Teratogenicity of Ochratoxin A and the Degradation Product, Ochratoxin α, in the Zebrafish (Danio rerio) Embryo Model of Vertebrate Development

• Main Authors: Mehreen Haq, Nelson Gonzalez, Keenan Mintz, Asha Jaja-Chimedza, Christopher Lawrence De Jesus, Christina Lydon, Aaron Z. Welch, John P. Berry
• Format: Article
• Language: English
• Published: MDPI AG 2016-02-01
• Series: Toxins
• Subjects: mycotoxins; ochratoxin A; ochratoxin α; teratogenicity; zebrafish; detoxification
• Online Access: http://www.mdpi.com/2072-6651/8/2/40

Ochratoxins, and particularly ochratoxin A (OTA), are toxic fungal-derived contaminants of food and other agricultural products. Growing evidence supports the degradation of OTA by chemical, enzymatic and/or microbial means as a potential approach to remove this mycotoxin from food products.

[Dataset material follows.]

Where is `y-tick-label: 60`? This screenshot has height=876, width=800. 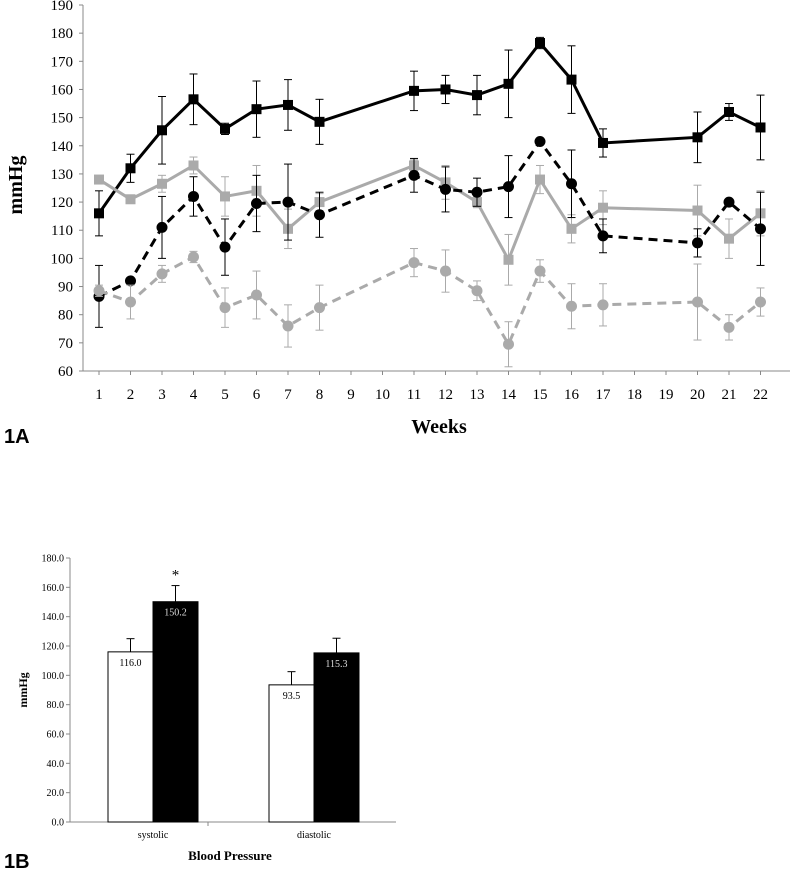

In particular, hydrolysis of OTA to ochratoxin α (OTα) and phenylalanine is the presumptive product of degradation in most cases. In the current study, we employed the zebrafish (Danio rerio) embryo, as a model of vertebrate development to evaluate, the teratogenicity of OTA and OTα. These studies show that OTA is potently active in the zebrafish embryo toxicity assay (ZETA), and that toxicity is both concentration- and time-dependent with discernible and quantifiable developmental toxicity observed at nanomolar concentrations. On the other hand, OTα had no significant effect on embryo development at all concentrations tested supporting a decreased toxicity of this degradation product. Taken together, these results suggest that ZETA is a useful, and highly sensitive, tool for evaluating OTA toxicity, as well as its degradation products, toward development of effective detoxification strategies. Specifically, the results obtained with ZETA, in the present study, further demonstrate the toxicity of OTA, and support its degradation via hydrolysis to OTα as an effective means of detoxification.